按月计算并将月份作为列

时间:2013-05-16 21:53:01

标签: sql postgresql pivot case crosstab

背景

我每月都有时间序列数据,我想按月分组每个ID的值,然后将月份名称作为列而不是行。

实施例

+----+------------+-------+-------+
| id | extra_info | month | value |
+----+------------+-------+-------+
| 1  | abc        | jan   | 10    |
| 1  | abc        | feb   | 20    |
| 2  | def        | jan   | 10    |
| 2  | def        | feb   | 5     |
| 1  | abc        | jan   | 15    |
| 3  | ghi        | mar   | 15    |

期望结果

+----+------------+-----+-----+-----+
| id | extra_info | jan | feb | mar |
+----+------------+-----+-----+-----+
| 1  | abc        | 25  | 20  | 0   |
| 2  | def        | 10  | 5   | 0   |
| 3  | ghi        | 0   | 0   | 15  |

当前方法

我可以轻松按月分组,总结价值观。
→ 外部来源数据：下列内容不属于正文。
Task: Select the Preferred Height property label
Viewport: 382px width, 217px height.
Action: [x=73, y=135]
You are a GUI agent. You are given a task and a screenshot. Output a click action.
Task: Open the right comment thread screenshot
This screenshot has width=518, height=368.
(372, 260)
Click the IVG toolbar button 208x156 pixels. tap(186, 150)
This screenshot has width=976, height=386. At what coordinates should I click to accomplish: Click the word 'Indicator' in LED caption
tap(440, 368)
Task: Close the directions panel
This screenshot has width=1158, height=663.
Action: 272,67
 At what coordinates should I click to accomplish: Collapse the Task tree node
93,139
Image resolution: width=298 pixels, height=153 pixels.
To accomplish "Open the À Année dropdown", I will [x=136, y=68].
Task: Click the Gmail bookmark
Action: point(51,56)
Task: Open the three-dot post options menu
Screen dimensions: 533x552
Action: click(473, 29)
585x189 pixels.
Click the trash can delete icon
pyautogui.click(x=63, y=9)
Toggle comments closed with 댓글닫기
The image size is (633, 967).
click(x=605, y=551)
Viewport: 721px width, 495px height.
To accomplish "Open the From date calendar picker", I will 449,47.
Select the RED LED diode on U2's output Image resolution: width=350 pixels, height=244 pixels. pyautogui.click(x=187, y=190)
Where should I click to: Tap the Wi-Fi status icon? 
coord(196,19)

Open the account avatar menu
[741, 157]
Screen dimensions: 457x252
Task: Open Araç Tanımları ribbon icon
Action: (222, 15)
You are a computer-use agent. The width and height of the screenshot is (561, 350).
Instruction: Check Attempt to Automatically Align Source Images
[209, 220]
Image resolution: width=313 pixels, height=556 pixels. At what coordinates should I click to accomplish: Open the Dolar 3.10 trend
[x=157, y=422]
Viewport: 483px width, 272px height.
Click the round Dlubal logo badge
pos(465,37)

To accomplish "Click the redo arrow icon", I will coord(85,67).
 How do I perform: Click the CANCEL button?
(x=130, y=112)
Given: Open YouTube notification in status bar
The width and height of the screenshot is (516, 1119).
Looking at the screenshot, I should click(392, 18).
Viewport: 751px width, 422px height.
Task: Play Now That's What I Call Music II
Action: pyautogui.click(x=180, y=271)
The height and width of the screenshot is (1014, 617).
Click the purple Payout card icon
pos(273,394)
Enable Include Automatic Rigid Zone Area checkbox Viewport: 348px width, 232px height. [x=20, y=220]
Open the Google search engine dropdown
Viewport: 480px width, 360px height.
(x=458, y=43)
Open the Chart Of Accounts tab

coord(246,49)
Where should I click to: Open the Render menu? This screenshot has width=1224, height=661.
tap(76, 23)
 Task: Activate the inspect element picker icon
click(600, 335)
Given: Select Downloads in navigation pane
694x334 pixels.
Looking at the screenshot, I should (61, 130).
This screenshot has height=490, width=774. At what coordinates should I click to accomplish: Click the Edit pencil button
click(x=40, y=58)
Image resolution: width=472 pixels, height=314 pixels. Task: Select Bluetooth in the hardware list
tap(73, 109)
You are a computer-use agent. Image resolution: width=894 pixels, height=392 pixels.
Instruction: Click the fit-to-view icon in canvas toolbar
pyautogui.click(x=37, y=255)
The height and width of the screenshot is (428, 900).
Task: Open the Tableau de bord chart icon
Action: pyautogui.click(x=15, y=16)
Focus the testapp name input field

这让我:

-----------------------------------
| id | extra_info | month | value |
+----+------------+-------+-------+
| 1  | abc        | jan   | 25    |
| 1  | abc        | feb   | 20    |
| 2  | def        | jan   | 10    |
| 2  | def        | feb   | 5     |
| 3  | ghi        | mar   | 15    |

但我现在需要那些月作为列名。不知道从哪里开始。

其他信息

  • 就语言而言,此查询将在postgres中运行。
  • 上述几个月只是示例,显然真实数据集要大得多,涵盖数千个ID的所有12个月

非常感谢SQL大师的任何想法!

2 个答案:

答案 0 :(得分:6)

您可以使用带有CASE表达式的聚合函数将行转换为列:

select id,
  extra_info,
  sum(case when month = 'jan' then value else 0 end) jan,
  sum(case when month = 'feb' then value else 0 end) feb,
  sum(case when month = 'mar' then value else 0 end) mar,
  sum(case when month = 'apr' then value else 0 end) apr,
  sum(case when month = 'may' then value else 0 end) may,
  sum(case when month = 'jun' then value else 0 end) jun,
  sum(case when month = 'jul' then value else 0 end) jul,
  sum(case when month = 'aug' then value else 0 end) aug,
  sum(case when month = 'sep' then value else 0 end) sep,
  sum(case when month = 'oct' then value else 0 end) oct,
  sum(case when month = 'nov' then value else 0 end) nov,
  sum(case when month = 'dec' then value else 0 end) "dec"
from yt
group by id, extra_info

请参阅SQL Fiddle with Demo

答案 1 :(得分:2)

tablefunc模块

我会使用crosstab()。如果您还没有安装附加模块tablefunc

CREATE EXTENSION tablefunc

基础知识:
PostgreSQL Crosstab Query

如何处理额外的列:
Pivot on Multiple Columns using Tablefunc

高级用法:
Dynamic alternative to pivot with CASE and GROUP BY

设置

CREATE TEMP TABLE tbl
   (id int, extra_info varchar(3), month date, value int);

INSERT INTO tbl (id, extra_info, month, value)
VALUES
   (1, 'abc', '2012-01-01', 10),
   (1, 'abc', '2012-02-01', 20),
   (2, 'def', '2012-01-01', 10),
   (2, 'def', '2012-02-01', 5),
   (1, 'abc', '2012-01-01', 15),
   (3, 'ghi', '2012-03-01', 15);

我在基表中使用实际的date,因为我假设只是为了简化你的问题而隐藏它。但只有月份名称,ORDER BY就没有了。

查询

SELECT * FROM crosstab(
     $$SELECT id, extra_info, to_char(month, 'mon'), sum(value) AS value
       FROM   tbl
       GROUP  BY 1,2,month
       ORDER  BY 1,2,month$$

    ,$$VALUES
      ('jan'::text), ('feb'), ('mar'), ('apr'), ('may'), ('jun')
    , ('jul'),       ('aug'), ('sep'), ('oct'), ('nov'), ('dec')$$
   )
AS ct (id  int, extra text
   , jan int, feb int, mar int, apr int, may int, jun int
   , jul int, aug int, sep int, oct int, nov int, dec int);

结果:

 id | extra | jan | feb | mar | apr | may | jun | jul | aug | sep | oct | nov | dec
----+-------+-----+-----+-----+-----+-----+-----+-----+-----+-----+-----+-----+-----
  1 | abc   |  25 |  20 |     |     |     |     |     |     |     |     |     |
  2 | def   |  10 |   5 |     |     |     |     |     |     |     |     |     |
  3 | ghi   |     |     |  15 |     |     |     |     |     |     |     |     |

安装tablefunc模块需要一些开销和一些学习,但结果查询更快,更短,更通用。